Thank you for using the ePolicy
Orchestrator(TM) software. This file contains
important information regarding this release.
We strongly recommend that you read the entire
document.

The attached files are provided as is, and with
no warranty either expressed or implied as to
their suitability for any particular use or
purpose. Network Associates, Inc. assumes no
liability for damages incurred either directly
or indirectly as a result of the use of these
files, including but not limited to the loss or
damage of data or systems, loss of business or
revenue, or incidental damages arising from
their use. Patch files should be applied only
on the advice of McAfee Security Technical
Support, and only when you are actually
experiencing the issue being addressed by the
Patch. Patch files should not be proactively
applied in order to prevent potential product
issues. You are responsible for reading and
following all instructions for preparation,
configuration, and installation of Patch files.
Patch files are not a substitute or replacement
for product Service Packs which may be released
by Network Associates, Inc. It is a violation
of your software license agreement to
distribute or share these files with any other
person or entity without written permission
from Network Associates, Inc. Further, posting
of McAfee Security Patch files to publicly
available Internet sites is prohibited. Network
Associates, Inc. reserves the right to refuse
distribution of Patch files to any company or
person guilty of unlawful distribution of
McAfee software products.
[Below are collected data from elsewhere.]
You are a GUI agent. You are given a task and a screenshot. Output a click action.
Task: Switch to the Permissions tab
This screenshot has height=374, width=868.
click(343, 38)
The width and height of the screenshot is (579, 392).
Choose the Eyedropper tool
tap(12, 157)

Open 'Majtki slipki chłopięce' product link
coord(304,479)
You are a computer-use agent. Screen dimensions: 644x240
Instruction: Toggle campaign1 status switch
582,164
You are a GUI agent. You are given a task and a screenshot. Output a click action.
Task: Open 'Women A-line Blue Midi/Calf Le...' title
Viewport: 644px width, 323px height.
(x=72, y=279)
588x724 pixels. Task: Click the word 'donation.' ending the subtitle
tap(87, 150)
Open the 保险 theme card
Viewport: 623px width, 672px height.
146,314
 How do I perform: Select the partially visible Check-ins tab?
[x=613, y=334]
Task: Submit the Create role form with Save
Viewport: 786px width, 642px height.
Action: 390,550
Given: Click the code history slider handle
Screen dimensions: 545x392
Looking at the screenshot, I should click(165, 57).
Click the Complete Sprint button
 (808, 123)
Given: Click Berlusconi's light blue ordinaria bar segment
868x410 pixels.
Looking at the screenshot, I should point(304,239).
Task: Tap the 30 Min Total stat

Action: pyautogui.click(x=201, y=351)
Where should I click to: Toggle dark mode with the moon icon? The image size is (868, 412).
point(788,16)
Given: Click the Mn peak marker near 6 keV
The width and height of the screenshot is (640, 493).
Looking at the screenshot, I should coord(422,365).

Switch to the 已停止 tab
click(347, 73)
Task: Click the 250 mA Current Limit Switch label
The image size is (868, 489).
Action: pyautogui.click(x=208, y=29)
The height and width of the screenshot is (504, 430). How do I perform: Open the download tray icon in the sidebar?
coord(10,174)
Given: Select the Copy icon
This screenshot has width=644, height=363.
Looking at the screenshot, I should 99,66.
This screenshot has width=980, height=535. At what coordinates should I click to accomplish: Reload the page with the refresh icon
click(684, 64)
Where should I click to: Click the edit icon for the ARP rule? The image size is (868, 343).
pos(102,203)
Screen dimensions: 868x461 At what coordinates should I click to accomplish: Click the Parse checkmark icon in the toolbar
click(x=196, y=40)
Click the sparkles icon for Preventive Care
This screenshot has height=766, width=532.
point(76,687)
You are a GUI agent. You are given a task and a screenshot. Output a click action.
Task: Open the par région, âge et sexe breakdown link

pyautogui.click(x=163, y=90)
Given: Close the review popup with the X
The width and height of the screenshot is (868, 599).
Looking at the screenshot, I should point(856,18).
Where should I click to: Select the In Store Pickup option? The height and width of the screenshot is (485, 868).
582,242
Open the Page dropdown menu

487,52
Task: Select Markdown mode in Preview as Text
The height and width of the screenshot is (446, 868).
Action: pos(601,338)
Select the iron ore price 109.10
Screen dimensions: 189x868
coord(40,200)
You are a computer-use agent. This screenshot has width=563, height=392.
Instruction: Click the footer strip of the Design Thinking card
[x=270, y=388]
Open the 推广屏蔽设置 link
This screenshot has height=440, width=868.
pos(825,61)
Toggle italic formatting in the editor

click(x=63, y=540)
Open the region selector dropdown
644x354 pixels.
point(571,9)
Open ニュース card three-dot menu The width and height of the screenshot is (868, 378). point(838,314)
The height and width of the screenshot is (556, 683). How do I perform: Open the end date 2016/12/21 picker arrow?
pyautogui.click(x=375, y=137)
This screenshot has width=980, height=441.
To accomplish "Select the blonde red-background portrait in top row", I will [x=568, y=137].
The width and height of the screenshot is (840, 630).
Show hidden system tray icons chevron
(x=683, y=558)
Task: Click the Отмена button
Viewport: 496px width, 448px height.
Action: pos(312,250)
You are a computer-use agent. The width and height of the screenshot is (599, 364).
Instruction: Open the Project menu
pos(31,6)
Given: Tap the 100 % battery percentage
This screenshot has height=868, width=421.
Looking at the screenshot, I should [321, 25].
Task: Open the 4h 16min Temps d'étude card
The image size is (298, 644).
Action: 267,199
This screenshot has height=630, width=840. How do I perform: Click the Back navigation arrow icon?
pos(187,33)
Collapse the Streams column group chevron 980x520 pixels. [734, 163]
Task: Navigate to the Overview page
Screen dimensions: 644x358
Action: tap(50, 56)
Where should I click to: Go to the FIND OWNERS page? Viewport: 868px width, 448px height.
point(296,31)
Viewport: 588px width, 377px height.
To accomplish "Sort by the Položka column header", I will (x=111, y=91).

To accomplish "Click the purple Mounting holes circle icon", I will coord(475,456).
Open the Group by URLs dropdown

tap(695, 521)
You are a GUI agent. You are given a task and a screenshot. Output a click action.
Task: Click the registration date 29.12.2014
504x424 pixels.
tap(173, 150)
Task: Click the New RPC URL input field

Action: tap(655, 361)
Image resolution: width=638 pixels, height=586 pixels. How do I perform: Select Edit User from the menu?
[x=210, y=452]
Questions or issues
with McAfee Patch files should be directed to
McAfee Security Technical Support.


_____________________________________________________
WHAT'S IN THIS FILE

-  About This Release
   -  Purpose
   -  Resolved Issues
   -  Additional Resolved Issues
   -  Language Support
   -  Files Included with This Release
-  Installation
   -  Installation Requirements
   -  Installation Steps
   -  Installing the Patch
   -  Securing ePolicy Orchestrator SQL Server
      Logins
   -  Testing Your Installation
   -  Removing This Release
-  Contacting McAfee Security and Network
   Associates
-  Copyright and Trademark Attributions
   -  Trademarks
   -  License Agreement and Attributions


_____________________________________________________
ABOUT THIS RELEASE

PURPOSE

This Patch replaces agent and server files in
ePolicy Orchestrator to resolve the issues
listed below.

RESOLVED ISSUES

1. ISSUE:
   This release addresses the McAfee ePolicy
   Orchestrator Remote Command Execution
   Vulnerability; vulnerability identifier:
   CVE-2004-0038.

   RESOLUTION:
   This vulnerability no longer exists.

ADDITIONAL RESOLVED ISSUES

1. This release addresses the McAfee ePolicy
   Orchestrator HTTP POST Buffer Mismanagement
   Vulnerability.
   Vulnerability identifier: CVE-2004-0095.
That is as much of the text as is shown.